TASKS TO COMPLETE:
1: Answer these questions using the text on the toner removal mode, one answer per line, marked the same way:
(a) Which figures is the fourth embodiment described with?
(b) In the third embodiment, what is changed according to the environmental humidity?
(c) In the present embodiment, what happens to the application time of the second voltage pattern?
2: Name every embodiment that the text on the toner removal mode refers to by its number.
3: Pick up the text on the toner removal mode after its last sentence and write what comes next.

A fourth embodiment will be described with reference to FIGS. 19 to 20. In the present embodiment, as in the first embodiment, the duty ratio is changed as the voltage pattern applied to the collecting roller 52 in the toner removal mode, but the application time of the voltage pattern is changed according to the environment. Other configurations and operations are the same as those of the first embodiment described above.

In the third embodiment described above, the duty ratio of the bias applied to the collecting roller 52 is changed according to the environmental humidity, but in the present embodiment, the ratio of the time for applying the bias to the collecting roller 52 is changed according to the environmental humidity. Furthermore, in the first embodiment described above, the time for applying the first voltage pattern and the second voltage pattern is the same regardless of the environmental humidity, whereas in the present embodiment, since the ratio of the reverse toner is high in the high-humidity environment, the bias for removing the reverse toner is applied for a long time. That is, the application time of the second voltage pattern is increased. On the other hand, the removal bias of the normally charged toner shortens the time accordingly. That is, the application time of the first voltage pattern is decreased.

PROVIDED MATERIAL:
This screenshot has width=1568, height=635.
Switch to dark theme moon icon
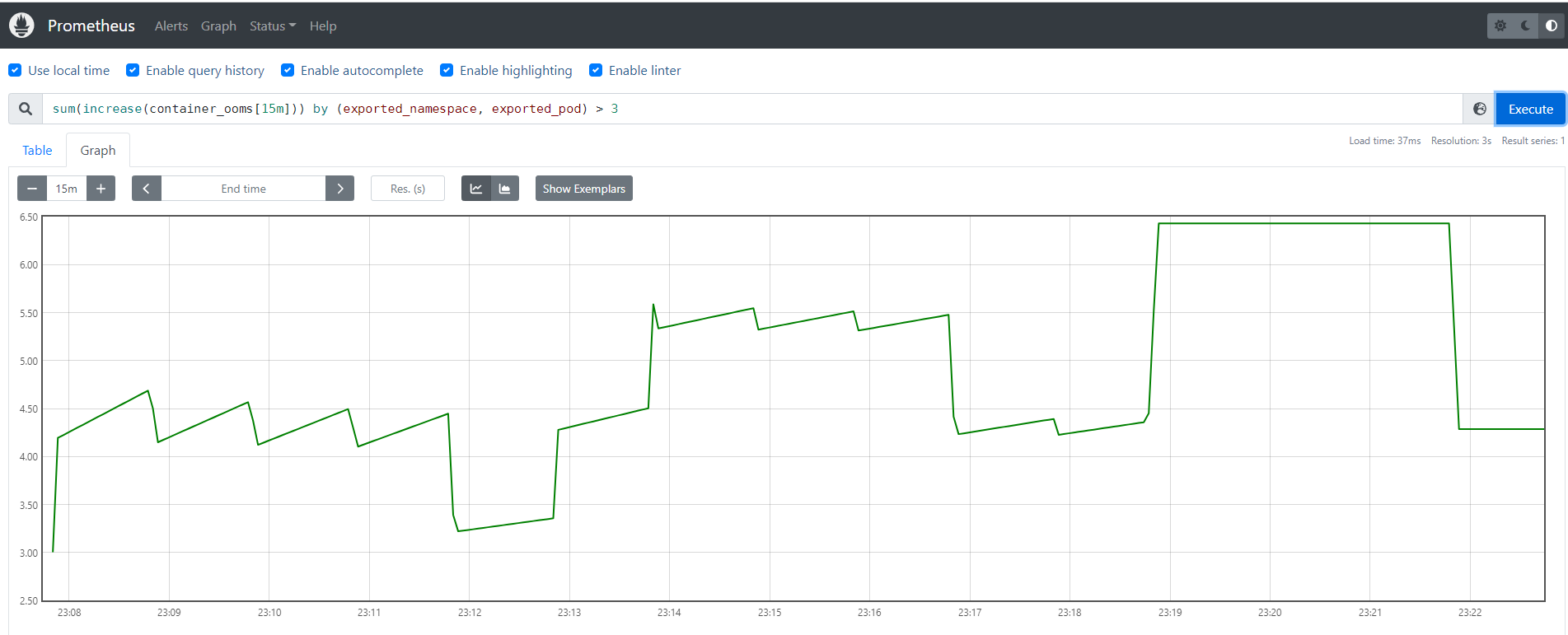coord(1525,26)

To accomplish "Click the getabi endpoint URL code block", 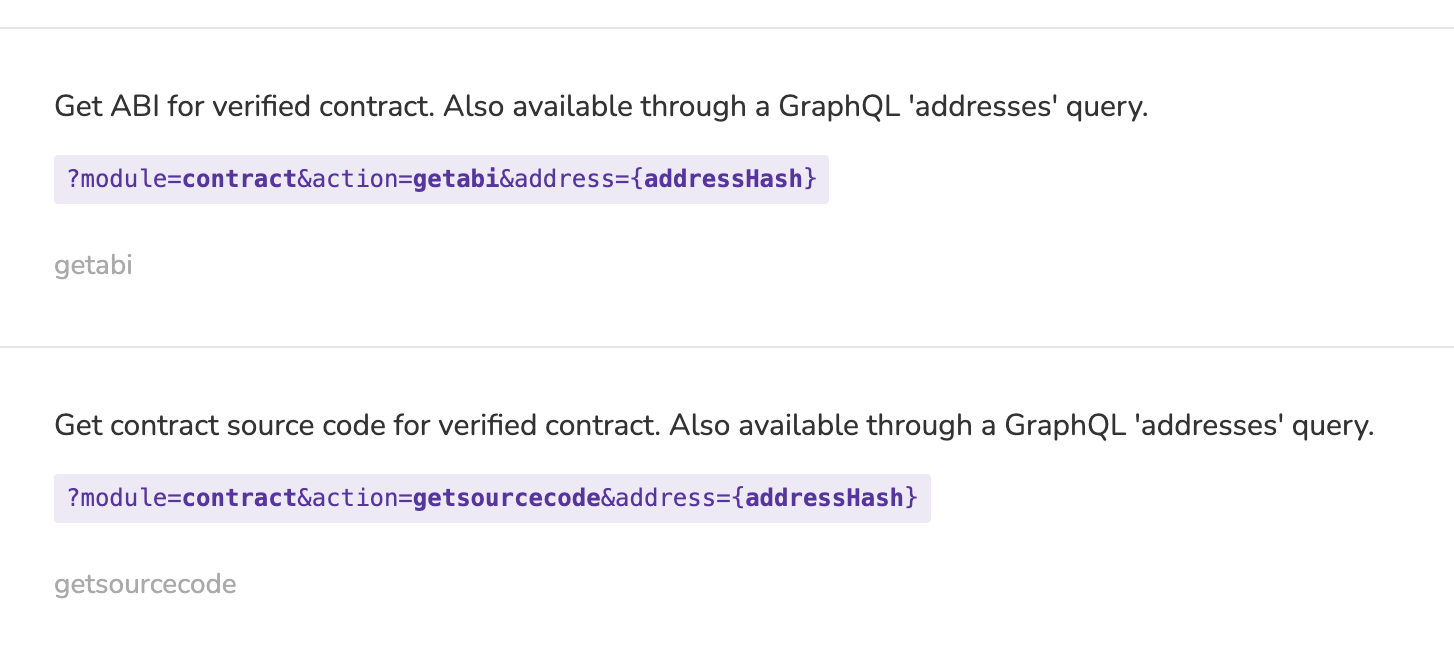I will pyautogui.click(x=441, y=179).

EXERCISE ANSWERS:
1:
(a) FIGS. 19 to 20.
(b) The duty ratio of the bias applied to the collecting roller 52.
(c) It is increased.

2: First embodiment, third embodiment, fourth embodiment.

3:
That is, in the toner removal mode (second mode) of the present embodiment, the controller 101 changes the bias pattern (first voltage pattern and second voltage pattern) of the toner removal mode based on the relative humidity detected by the relative humidity detection unit 140 serving as the humidity detector. Specifically, when the relative humidity detected by the relative humidity detection unit 140 is a first humidity, the controller 101 applies, to the collecting roller 52, a voltage in which the time for applying the first voltage pattern is a first time and the time for applying the second voltage pattern is a second time in the second mode. On the other hand, when the relative humidity detected by the relative humidity detection unit 140 is a second humidity higher than the first humidity, in the second mode, the controller 101 applies, to the collecting roller 52, a voltage for which the time for applying the first voltage pattern is a third time shorter than the first time and the time for applying the second voltage pattern is a fourth time longer than the second time.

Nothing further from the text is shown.